• _Short task A_
According to the dinosaur documentary review, who presents Prehistoric Park?
• _Short task B_
Reproduce the dinosaur documentary review word for word, from "Prehistoric Park: March" up to and including "of value here.".
• _Short task C_
Carry the dinosaur documentary review forward, starting after its last sentence.

• _Excerpt to read_

· · ·

We aren’t being told a bunch of facts, we are being taught a heap by observing dinosaurs the way we observe nature. It can be a bit slow at times but Stephen Fry’s amazing narration helps keep the film engaging.

Prehistoric Park is a different beast. It is a short TV series which is based on the idea that a conservation park has been made and they pull dinosaurs and other creatures like Wooly Mammoths through using time machines to observe them interacting together.

Prehistoric Park: March of the Dinosaurs

Nigel Marven is our presenter here and it gives a real Steve Irwin vibe about the situation. He explores around observing the creatures interacting and shows a surprising amount of excitement for the CGI creatures. Again there is a lot of fiction in this documentary, heck this one goes full sci-fi, yet there is heaps of value here.

· · ·

• _Data extract_

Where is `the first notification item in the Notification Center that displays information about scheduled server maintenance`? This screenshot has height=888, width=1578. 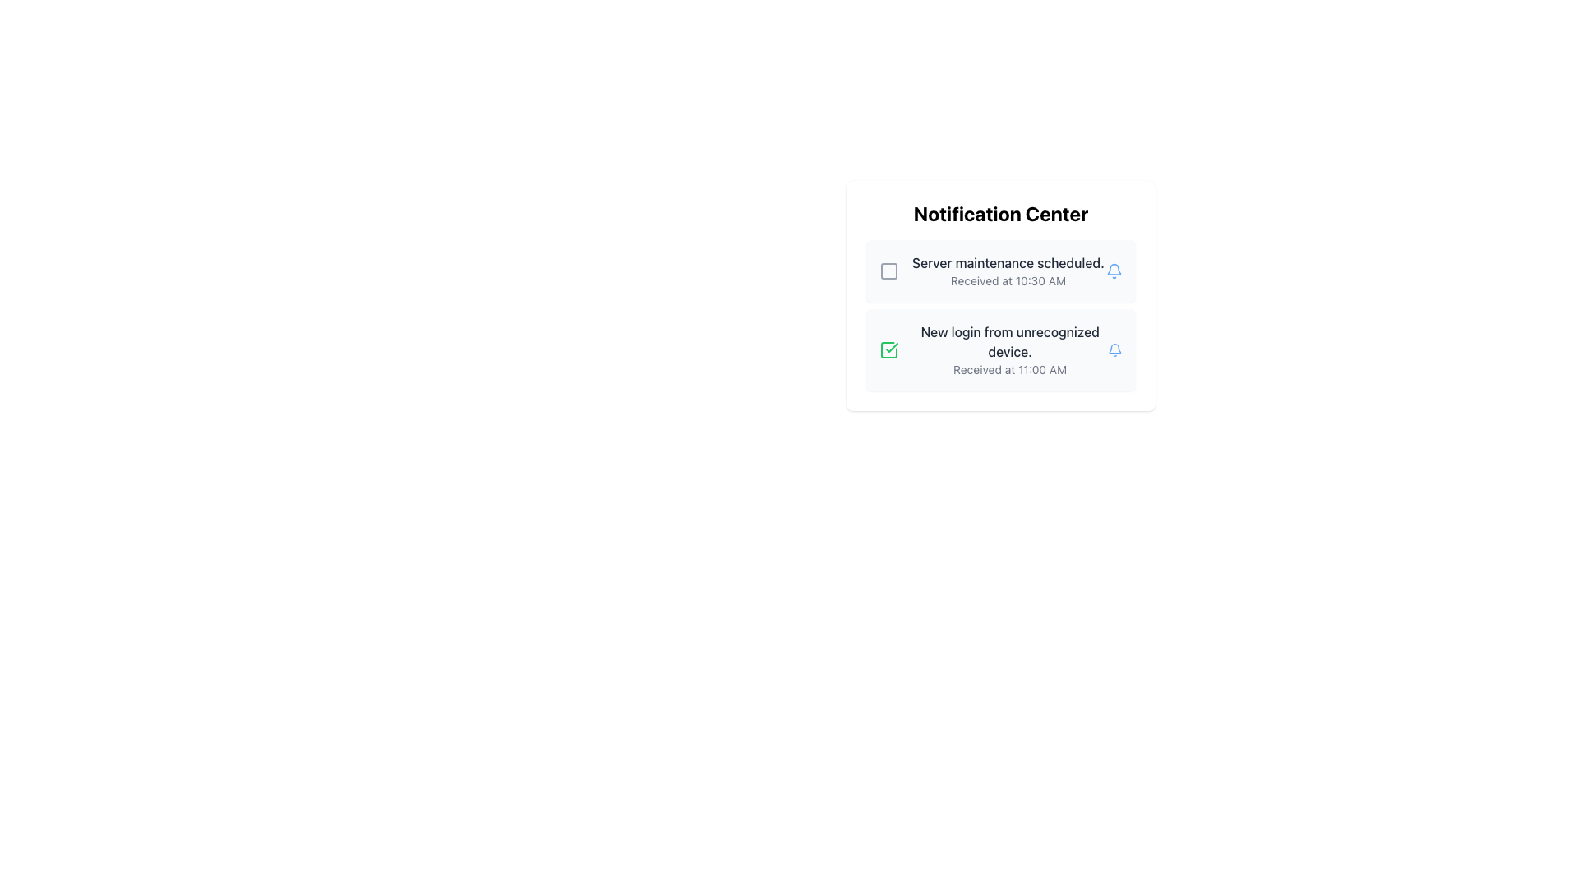
the first notification item in the Notification Center that displays information about scheduled server maintenance is located at coordinates (1000, 270).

· · ·

• _Task result A_
Nigel Marven

• _Task result B_
Prehistoric Park: March of the Dinosaurs

Nigel Marven is our presenter here and it gives a real Steve Irwin vibe about the situation. He explores around observing the creatures interacting and shows a surprising amount of excitement for the CGI creatures. Again there is a lot of fiction in this documentary, heck this one goes full sci-fi, yet there is heaps of value here.

• _Task result C_
By presenting the dinosaurs in the present you can picture how they lived a lot easier than hypotheticals. This makes the show way more engaging for kids and to be honest for me.

As a box set these two are a pretty damn entertaining watch. It is perfect for the slightly older kids and adults to enjoy alongside them. Originally released in 2007 and 2011 respectively, Prehistoric Park and March of the Dinosaurs show how much changed in the world of Dinosaurs with March of the Dinosaurs being after they discovered a lot more dinosaurs had feathers.

But minor things like that aside, it is a fun watch for the dino loving families out there.